If there's a way that I don't know to show merge commits in blame rather than the actual source change commit, then I'd be all over it. Until then, single (whole) units of change per commit.

3 comments

`git blame --first-parent` will stick to merge commits in blame output.
Why would you want one author for a merge commit? That merge can have many commits by many different authors.
They can, but

1. The large majority of PRs I've reviewed have a single contributor. Additional contributors are rare. When they do happen, they're often a minority contributor or simply consulting on a PR. It's net neutral when all PRs are squashed in the same pattern.

2. Even with multiple contributors, most features have one leader. It's much easier to talk to that person (and have them delegate) than it is to piece together multiple contributions.

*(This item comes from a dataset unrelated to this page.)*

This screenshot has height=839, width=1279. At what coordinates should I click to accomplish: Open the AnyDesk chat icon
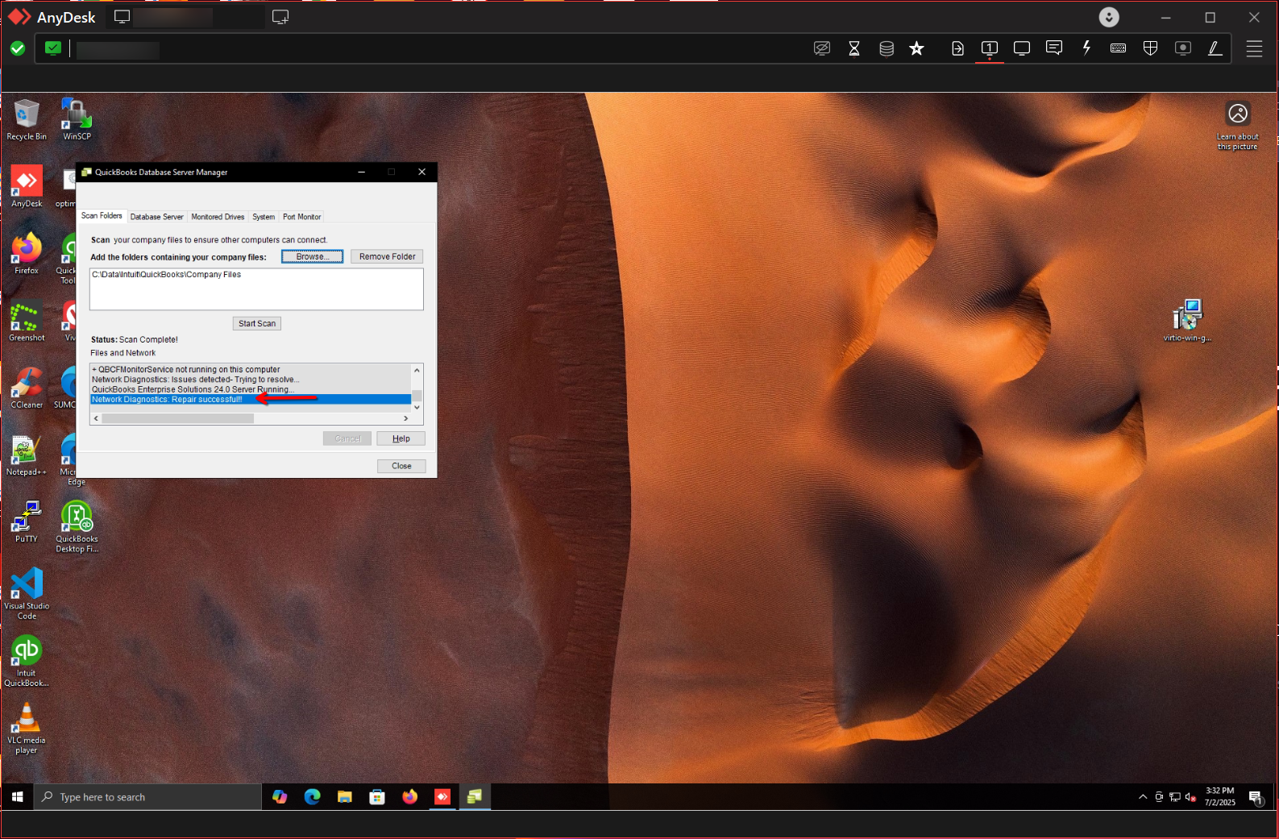pos(1053,48)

That's an interesting point, but it seems like one among many very good arguments for "right-sized" or "logical" commits, i.e. not 10 similar-shaped bugfixes and also not one-line no-context diffs -- how big should the PR and merge commit be though? Maybe you put the 10 similar-shaped bugfixes together into one PR because they review together easily, but each fix is its own commit, because they all logically stand on their own.

Your use-case is actually the cause of a common rule I've seen at work of requiring a ticket reference in each commit message, which allows looking up the original ticket and associated PRs, along with any commentary & discussion at the time the commit was merged.

On a big code-archeological dig, I often follow a path like run blame -> look at the diff -> pull the ticket reference -> find ticket in issue tracker -> read its description & comments -> find linked PR #'s in the ticket tracker -> open PRs & read diffs and comments -> repeat for linked issues if needed (and then as often as not still end up baffled)

One team actually kept an old redmine VM instance running mostly based on my personal use long after we'd migrated to JIRA, so... I think my approach may be a little unusual! At the least, doing better sized commits would a huge step for every case involving blame.